Chimney Bluffs State Park is located on the southern shore of Lake Ontario in the town Huron, New York. The bluffs line the eastern shore of Sodus Bay. These towering and ever-changing mud cliffs were formed by a receding glacier and first appeared as a drumlin. A drumlin is an elongated hill made up of a loose arrangement of assorted glacial till elements, such as mud, clay, sand, and small rocks. They were formed by the receding action of the last ice-age glaciers, and usually show the final direction of glacial movement. This activity, followed by centuries of rolling waves and accelerated by sustained winds and strong currents, rain, and snow, has carved this landscape into odd-shaped pinnacles called chimneys by the locals. Lake Ontario’s shoreline from Sodus Bay to Oswego has many such bluffs, but Chimney Bluffs is, by far, the most spectacular. From year to year the bluffs present a changing panorama due to constant erosion, which averages between 1 to 5 feet per year. Recorded history describes impressive pinnacles rising up to 150 feet into the air. Unfortunately, many of these have been worn down. In spite of this, the bluffs never fail to give visitors breathtaking views of Lake Ontario and a sense of wonder about about this region’s natural history.

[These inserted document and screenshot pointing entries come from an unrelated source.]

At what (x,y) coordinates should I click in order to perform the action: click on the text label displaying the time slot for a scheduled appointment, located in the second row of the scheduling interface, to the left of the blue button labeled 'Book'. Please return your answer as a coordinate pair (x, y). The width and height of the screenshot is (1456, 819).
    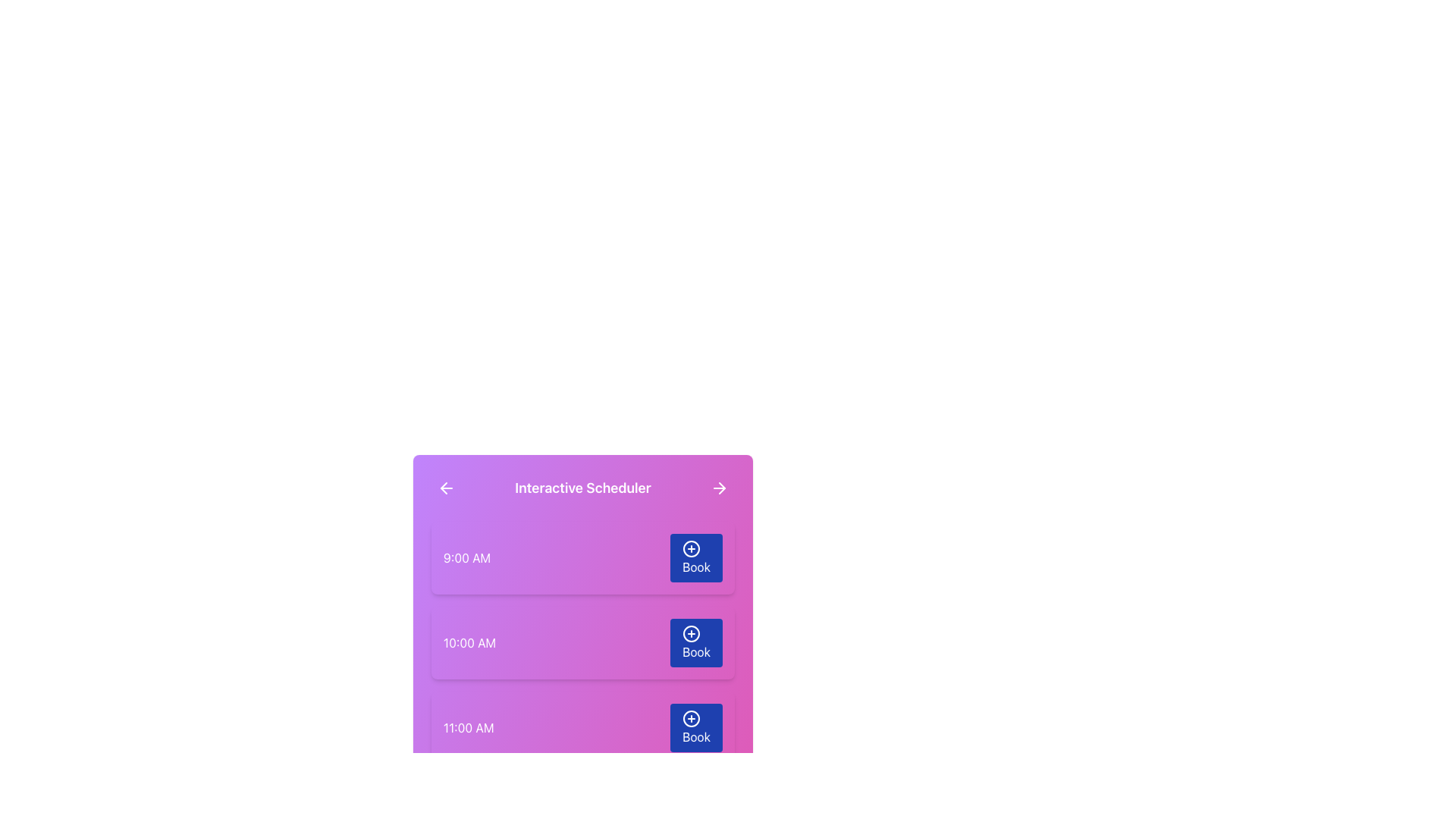
    Looking at the image, I should click on (469, 643).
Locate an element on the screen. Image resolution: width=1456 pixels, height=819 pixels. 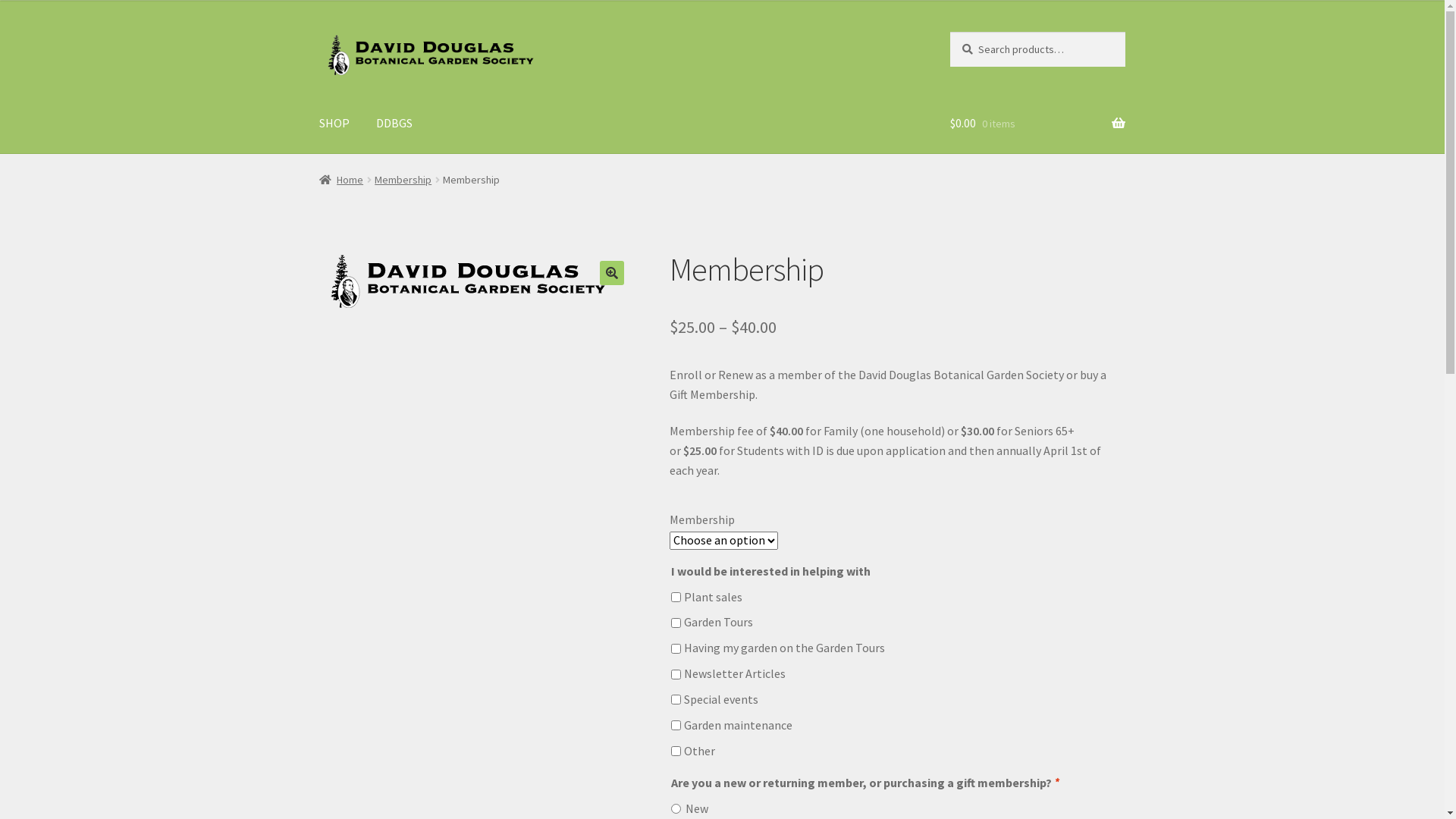
'Skip to navigation' is located at coordinates (318, 31).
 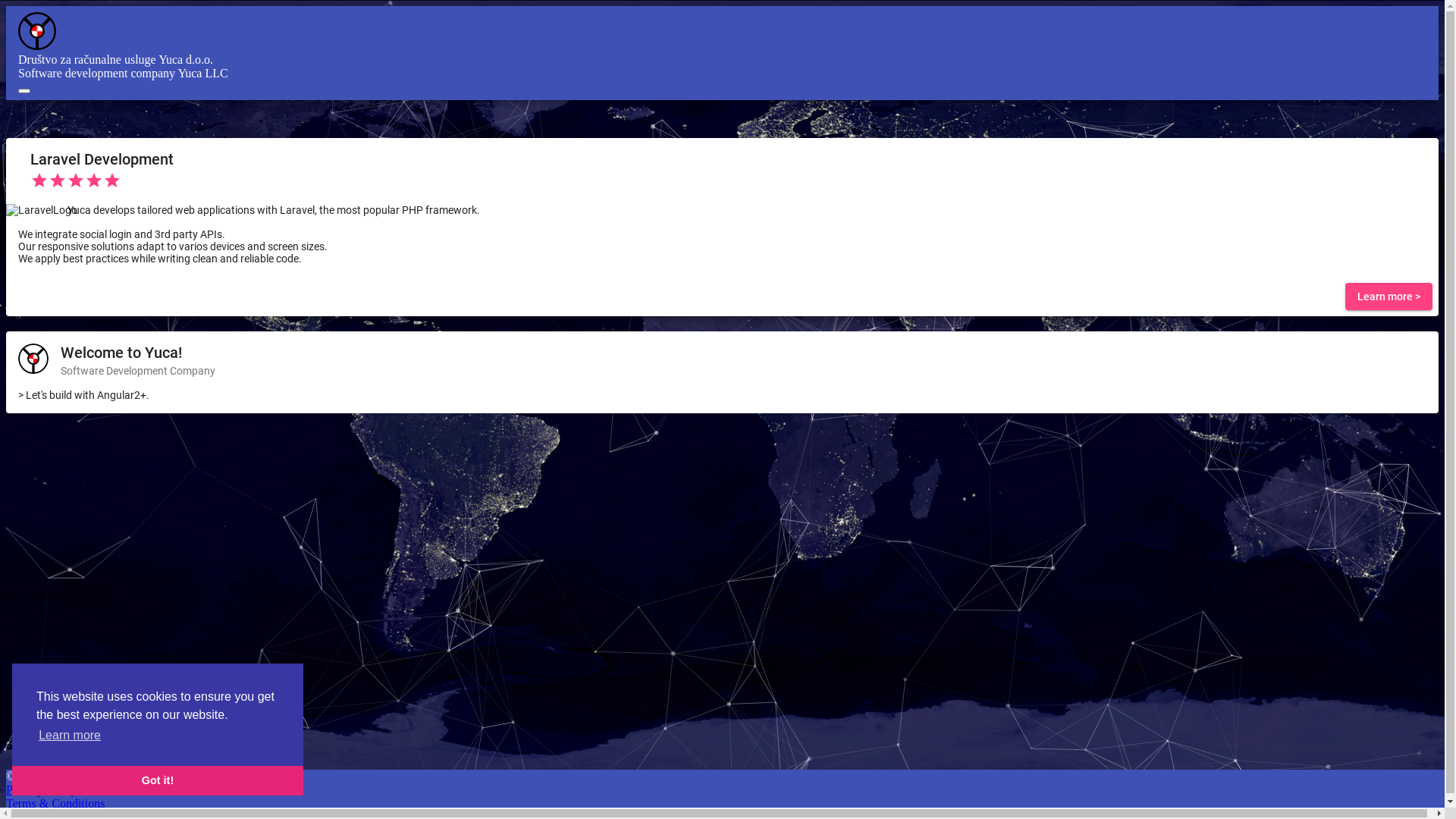 What do you see at coordinates (68, 734) in the screenshot?
I see `'Learn more'` at bounding box center [68, 734].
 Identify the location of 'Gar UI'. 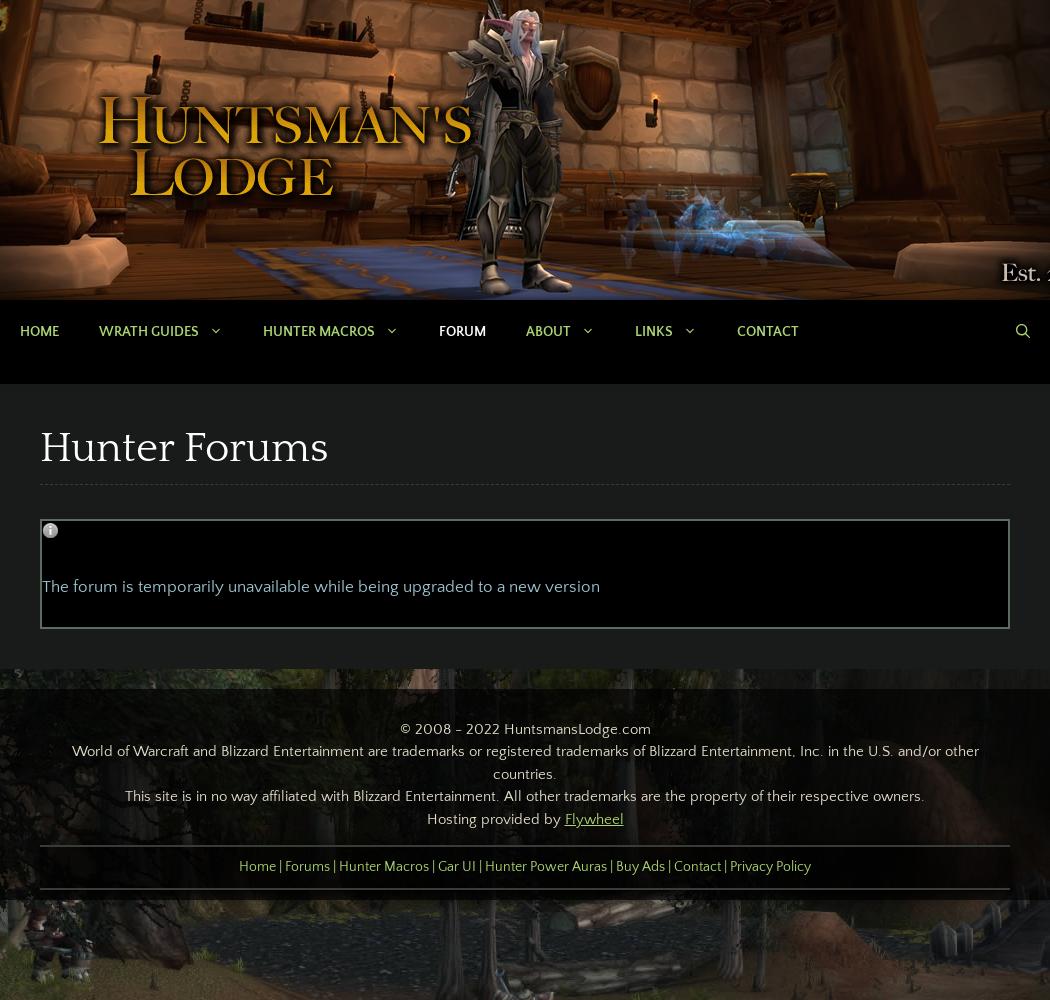
(456, 866).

My first experience with the wonders of this part of the world was on a side trip to visit friends in the town of Newark, which is just a few miles southeast of the bluffs. A friend of mine, who grew up in Newark, and I were heading for the Oswego Speedway on Labor Day weekend to watch an annual modified stock car race — The Race of Champions. My friend, Joe, suggested that we stop in Newark to visit his Aunt Ella and hopefully see a few of his friends. We were only in Newark for a couple of hours, but the wonderful people that I met and the stories that I was told about all of the natural wonders that existed in this part of the state made me vow to return for a longer visit as soon as possible. We returned to Newark the following spring. On this return trip Joe introduced me to an affable young woman — Jeannine. He told me that she knew more about this part of New York State than anyone, and she could direct us to the most interesting areas. Well, Joe was right. Our first trip, with Jeannine as our guide, was to Chimney Bluffs. This was followed by trips to many other points of interest along the southern shore of Lake Ontario, including the now-famous wineries that line the shores of the 11 Finger Lakes further south.
I have returned to this area with my family several times to visit Jeannine over the years. When Tricia, my wife, asked me when we had visited her last, my answer both surprised and embarrassed me. It had been too long, and a visit was in order. On July 4th we headed to New York to visit Jeannine and hopefully to visit some of my favorite places. The visit was a short one, so we chose to visit my favorite site — Chimney Bluffs. We also spent time at one of the wineries on Seneca Lake. There are over 300 wineries along the Finger Lakes. I am planning a return trip to the area to visit and photograph a few of the most interesting ones.
A shot of the bluffs taken several years ago.
Another visit to the continuing adventures of Mike and Jane
Mike and Jane McLaughlin were enjoying the spectacular vista of Mt. McKinley from a point in Alaska’s Denali National Park in 2011. They caught sight of a pair of Bald eagles flying high over their heads. It appeared that they were in some sort of aerial combat, but they were informed by another traveler that this was a mating display. Fascinated, Mike dug out his Olympus DSLR camera and got some great shots of the birds in various settings.